# WHAT IS REQUIRED:
Only a number is expected: how many lines in the data below contain the word "Select".

Data extracted from a collection

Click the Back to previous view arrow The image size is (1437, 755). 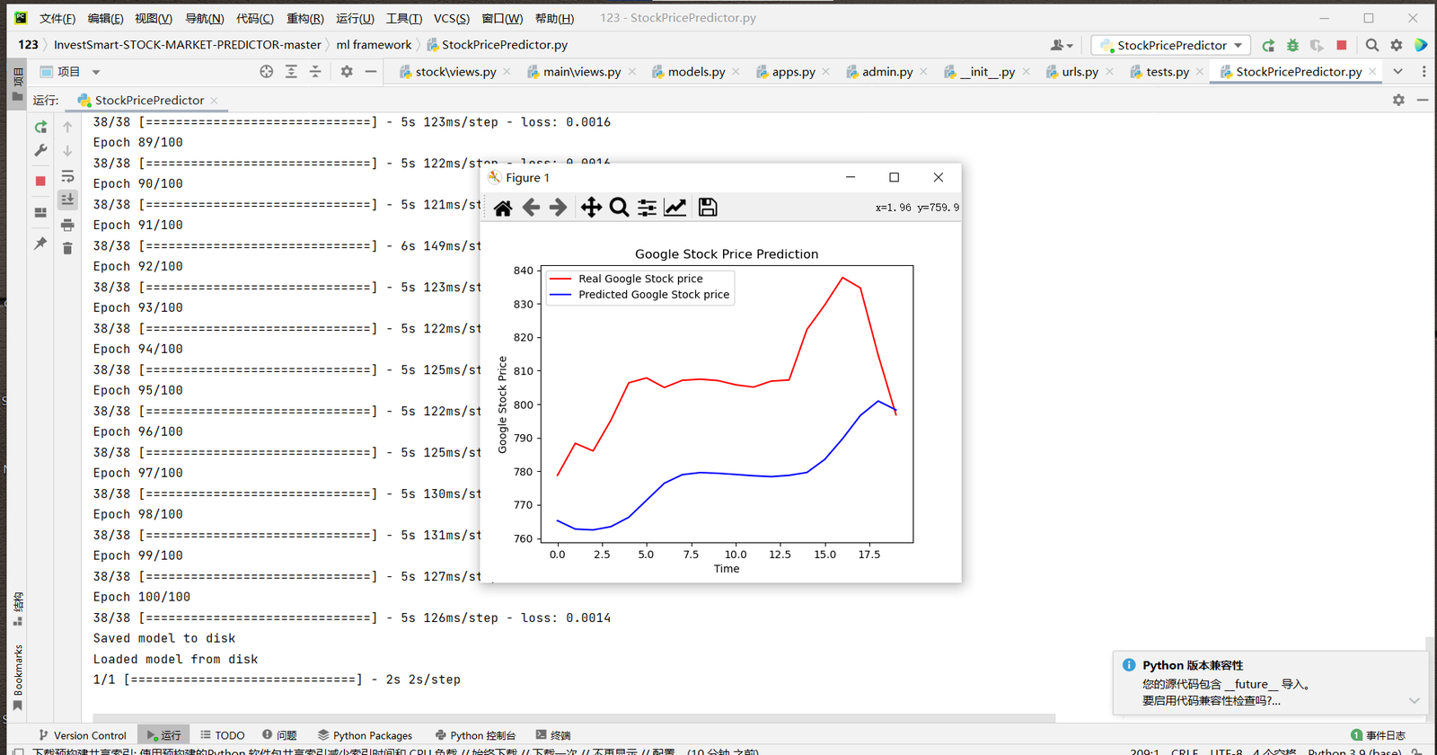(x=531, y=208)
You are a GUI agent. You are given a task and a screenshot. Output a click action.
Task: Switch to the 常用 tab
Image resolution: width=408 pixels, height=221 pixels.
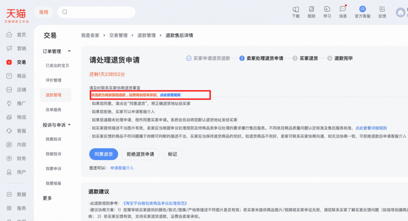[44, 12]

...

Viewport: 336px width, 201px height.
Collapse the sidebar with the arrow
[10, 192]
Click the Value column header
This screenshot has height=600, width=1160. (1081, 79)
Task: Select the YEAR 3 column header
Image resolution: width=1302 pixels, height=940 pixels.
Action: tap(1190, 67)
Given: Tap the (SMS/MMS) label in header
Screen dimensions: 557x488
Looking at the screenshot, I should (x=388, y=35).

---

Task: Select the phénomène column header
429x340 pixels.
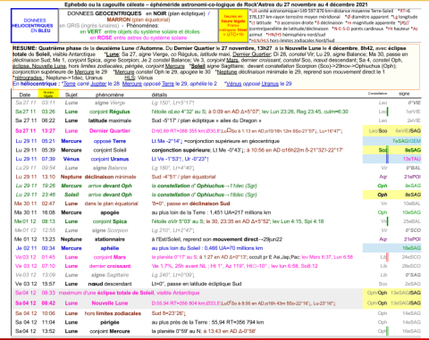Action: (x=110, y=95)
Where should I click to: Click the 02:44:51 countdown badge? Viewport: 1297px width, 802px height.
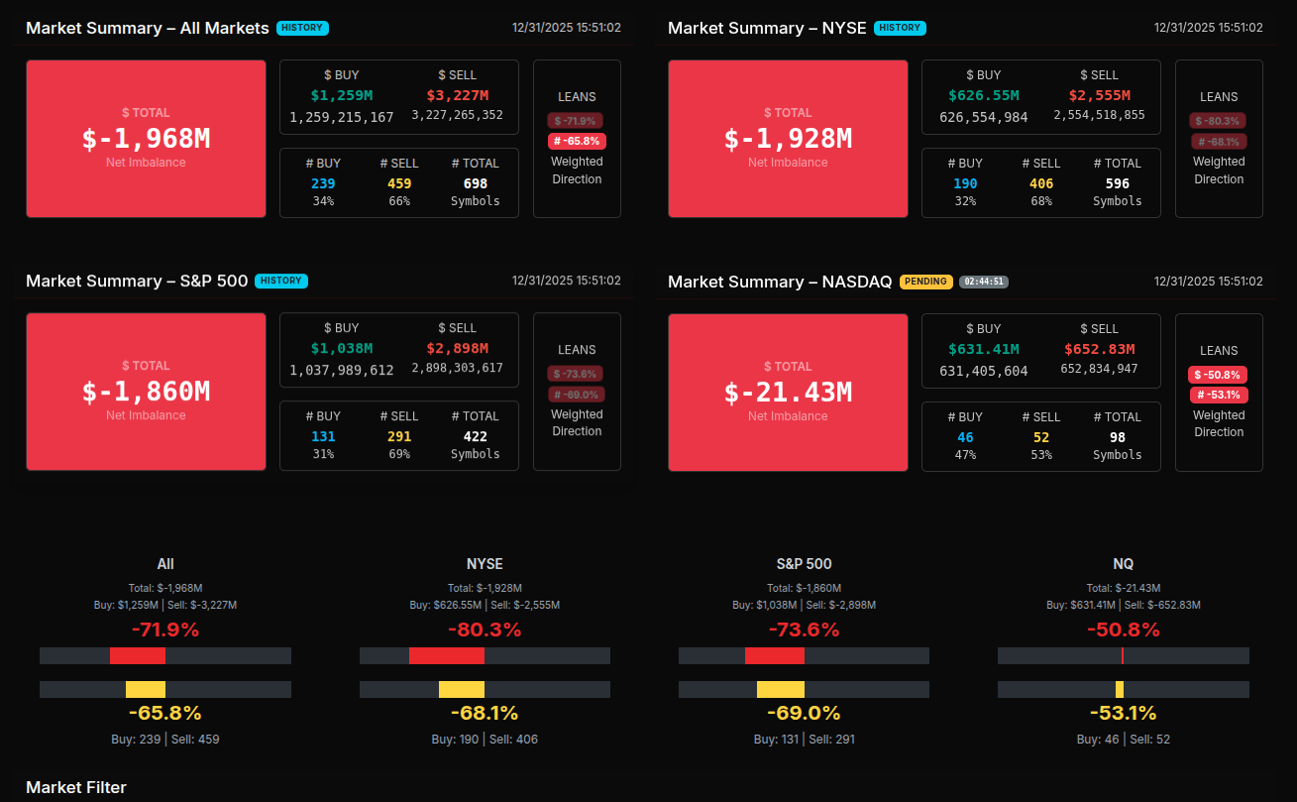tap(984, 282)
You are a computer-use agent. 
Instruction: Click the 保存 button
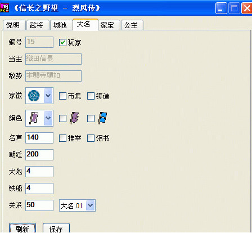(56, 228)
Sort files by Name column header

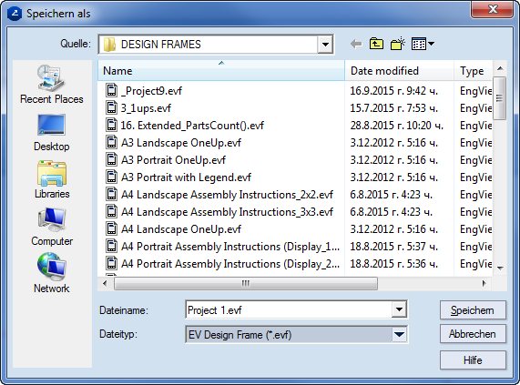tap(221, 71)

# RESPONSE BELOW:
2